Presto sarà online il portale del Consorzio

Il progetto, che comprende tutte le aziende operanti in campo agricolo e turistico, ma anche nei settori della ristorazione, dell’accoglienza, mira a tutelare l’ambiente con il metodo dell’agricoltura biologica, valorizzare la zona grazie al potenziamento dell’attività turistica, contrastare lo spopolamento dalle montagne e rafforzare le filiere presenti sul territorio.

L’emergenza sanitaria di questi mesi ha rallentato l’inizio dei primi progetti del Consorzio ma in cantiere ci sono molte idee come l’Alte Valli Smart Life che vuole migliorare la sostenibilità delle Valli attraverso la raccolta differenziata, le energie sostenibili e lo smart working.
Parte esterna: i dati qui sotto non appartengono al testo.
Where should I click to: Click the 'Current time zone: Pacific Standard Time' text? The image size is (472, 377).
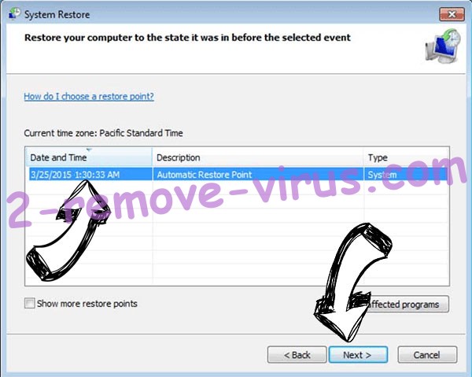point(103,133)
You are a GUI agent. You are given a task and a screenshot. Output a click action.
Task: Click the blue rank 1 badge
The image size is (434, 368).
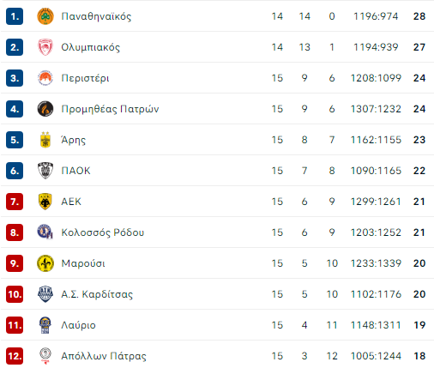click(15, 16)
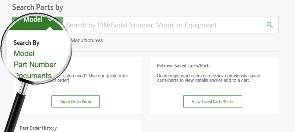The image size is (295, 132).
Task: Expand the Model dropdown chevron arrow
Action: (51, 20)
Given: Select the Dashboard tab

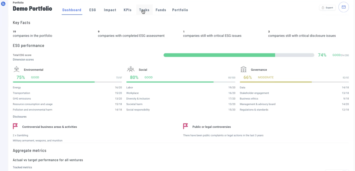Looking at the screenshot, I should (72, 10).
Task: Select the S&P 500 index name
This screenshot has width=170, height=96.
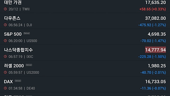Action: (13, 34)
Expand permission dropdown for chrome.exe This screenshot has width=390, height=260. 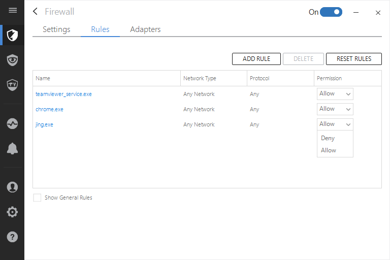click(x=335, y=109)
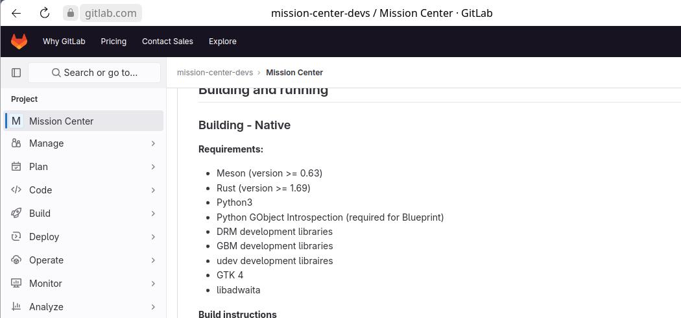This screenshot has width=681, height=318.
Task: Click the GitLab fox logo
Action: click(x=19, y=42)
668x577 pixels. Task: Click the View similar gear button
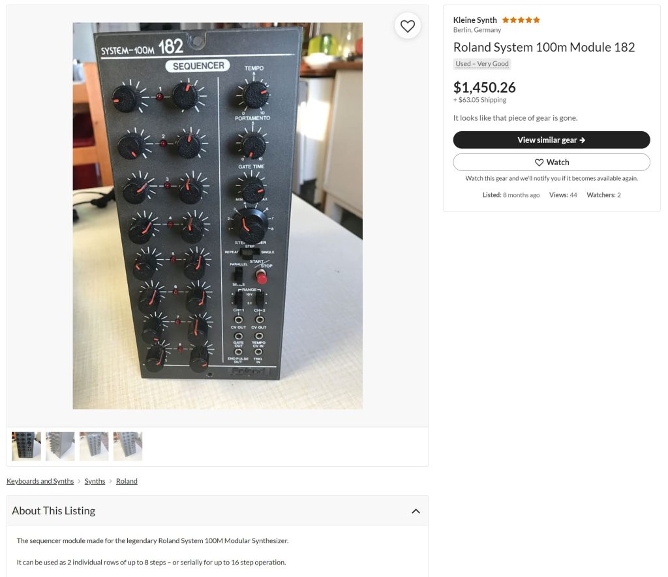pyautogui.click(x=551, y=140)
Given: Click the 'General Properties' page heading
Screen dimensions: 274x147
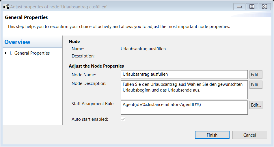Looking at the screenshot, I should click(26, 18).
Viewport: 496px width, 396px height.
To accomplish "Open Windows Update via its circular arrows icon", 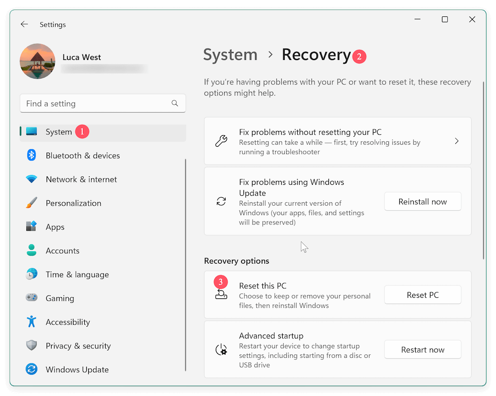I will 31,369.

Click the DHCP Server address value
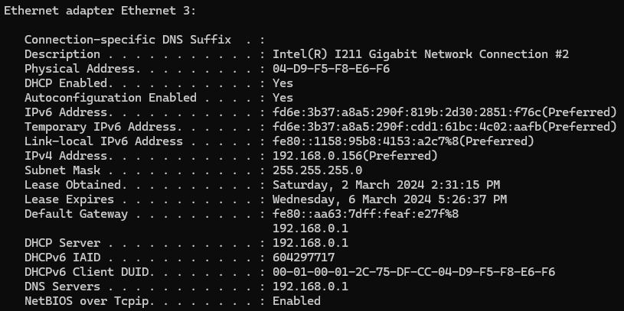[x=310, y=243]
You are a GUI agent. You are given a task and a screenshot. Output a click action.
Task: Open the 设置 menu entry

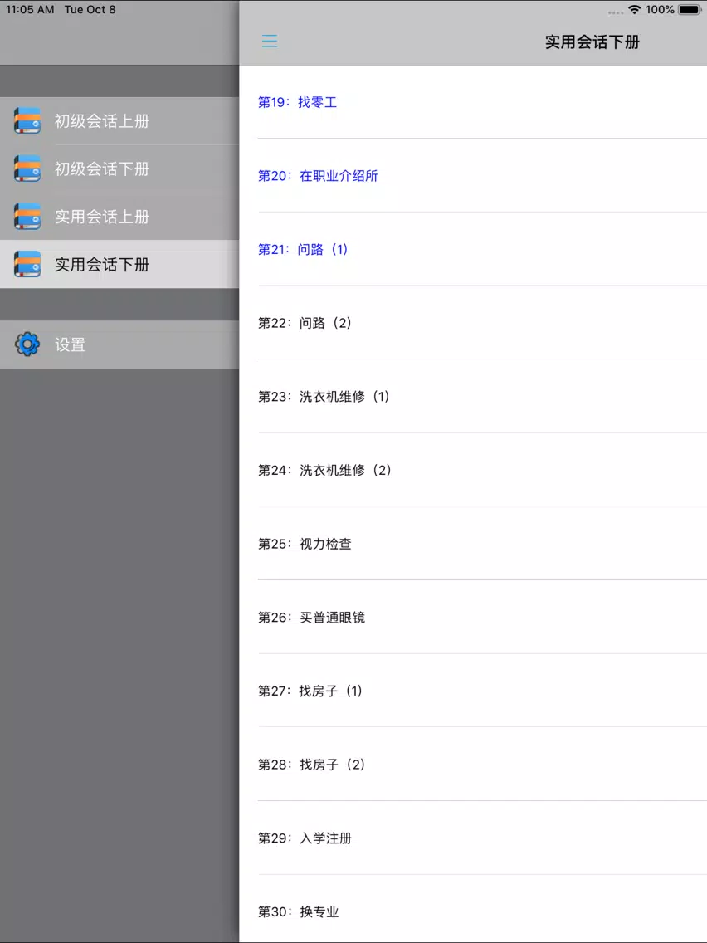click(x=71, y=344)
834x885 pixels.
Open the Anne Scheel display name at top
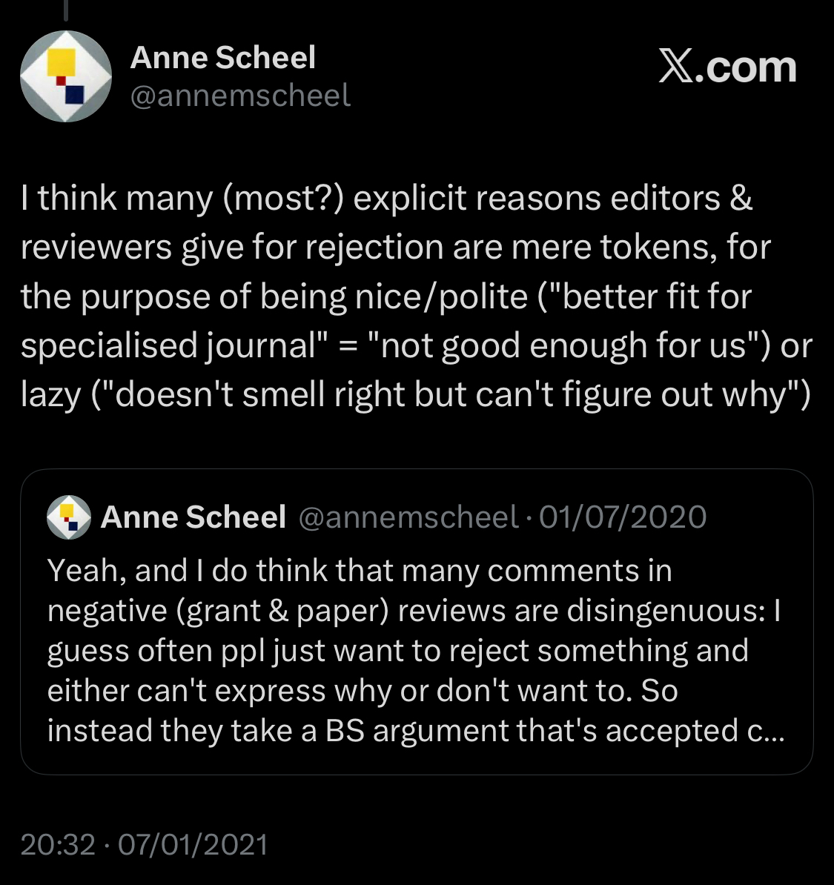click(x=223, y=58)
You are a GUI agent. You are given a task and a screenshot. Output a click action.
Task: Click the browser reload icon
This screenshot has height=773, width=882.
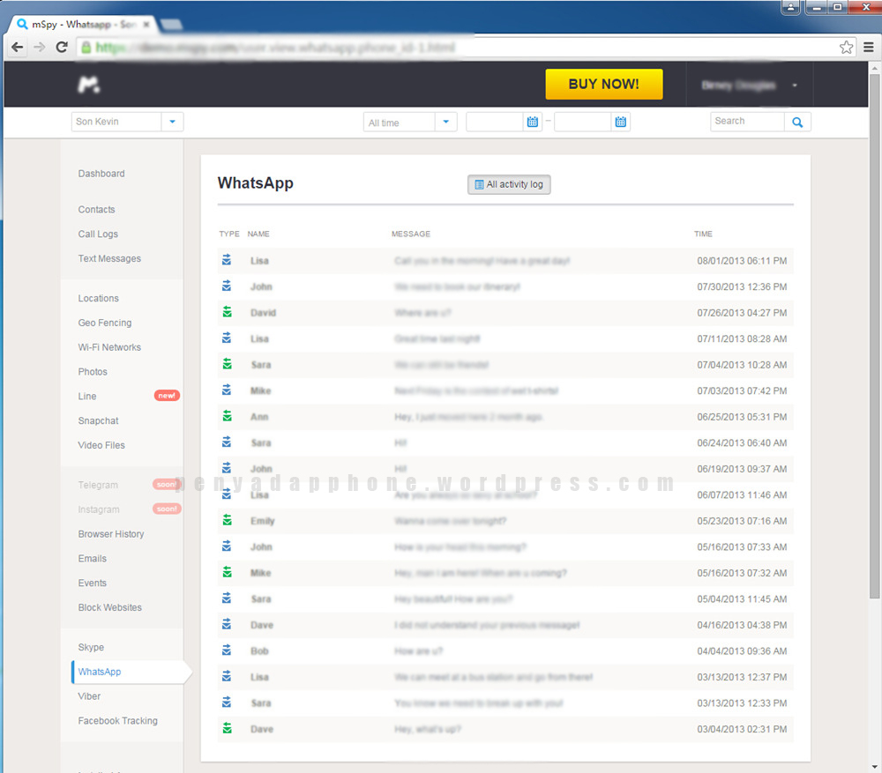pos(62,47)
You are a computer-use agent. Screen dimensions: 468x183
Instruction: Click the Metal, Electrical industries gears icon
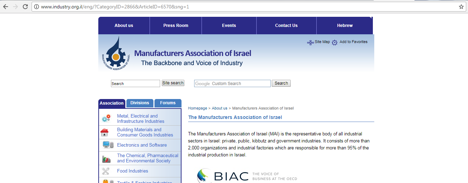(x=106, y=119)
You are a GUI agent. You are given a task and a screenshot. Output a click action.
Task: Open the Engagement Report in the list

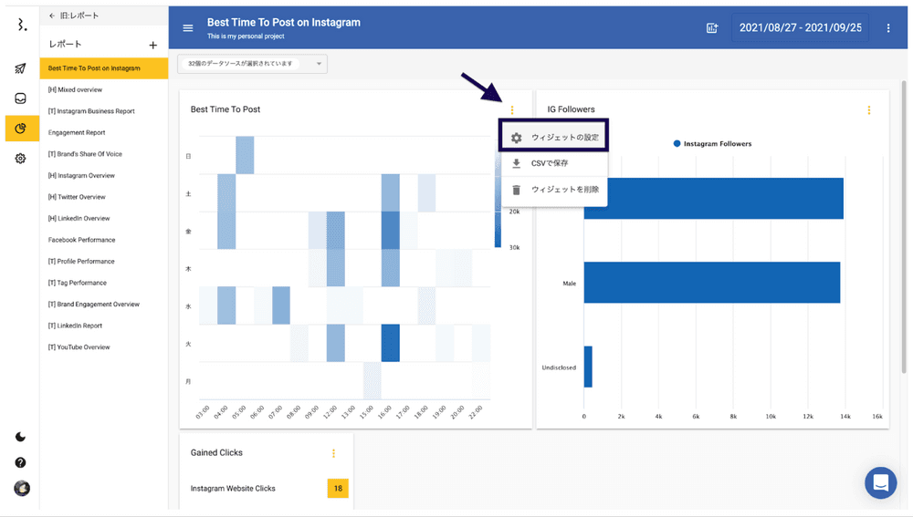click(x=77, y=133)
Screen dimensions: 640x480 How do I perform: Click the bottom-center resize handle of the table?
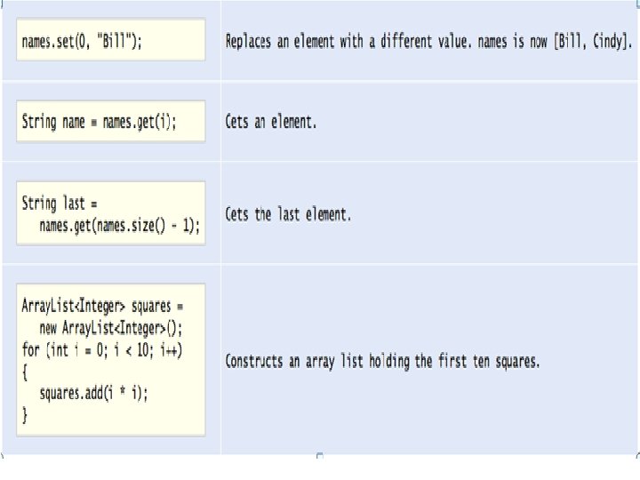320,456
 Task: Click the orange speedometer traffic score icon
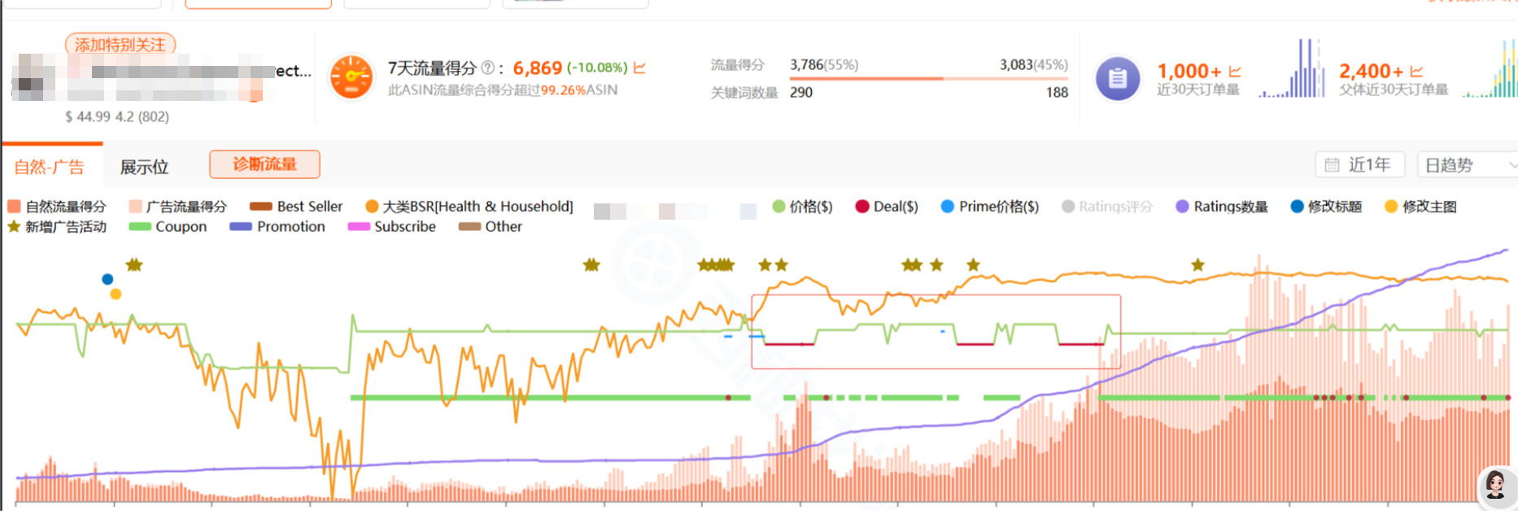click(351, 78)
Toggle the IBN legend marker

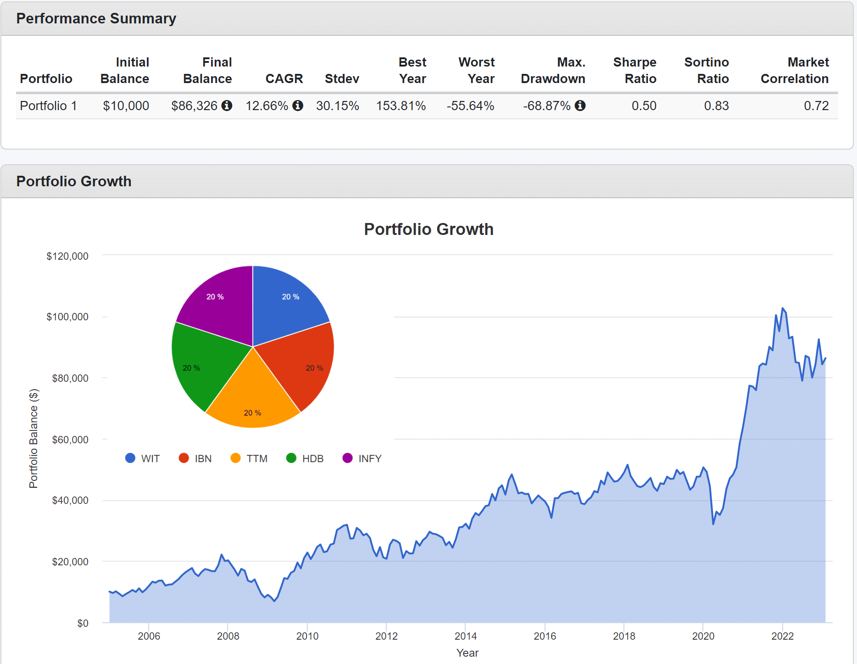pos(184,458)
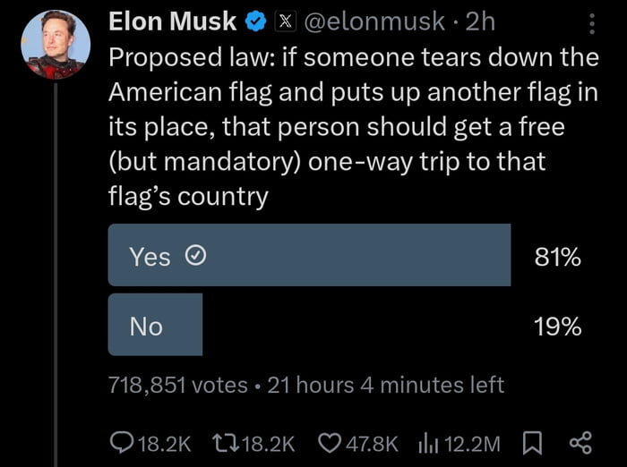Click the blue verified checkmark badge
This screenshot has width=627, height=467.
[255, 21]
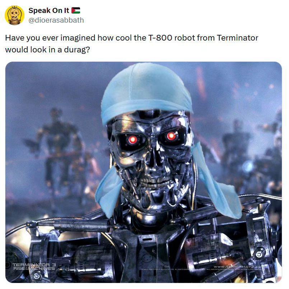Image resolution: width=289 pixels, height=289 pixels.
Task: Open the Speak On It display name
Action: [x=49, y=10]
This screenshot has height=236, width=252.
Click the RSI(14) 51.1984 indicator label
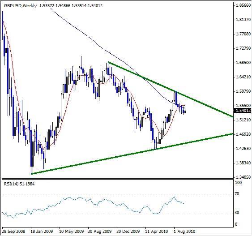[x=19, y=184]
Ma bisogna puntare anche al turismo e se i mesi estivi saranno “tiepidi” non si potrà dire lo stesso della stagione invernale in cui si potrà puntare su trekking, percorsi nella natura, impianti sciistici e molto altro.

“Sostenibilità, biodiversità sono due facce della stessa medaglia. Unicità, tipicità e gusto… pensate solo a quante cose abbiamo solo noi!” ha detto il presidente Simone Andrei durante la presentazione del Consorzio tenutasi prima del lockdown. “Siamo orgogliosamente uno dei biodistretti europei con la più alta biodiversità agricola al mondo. Siamo invidiati (nel senso buono) ed anche studiati… dobbiamo da buoni custodi della terra, mettere a frutto tutte queste opportunità… Sostenibilità e biodiversità vanno a braccetto con tradizione”.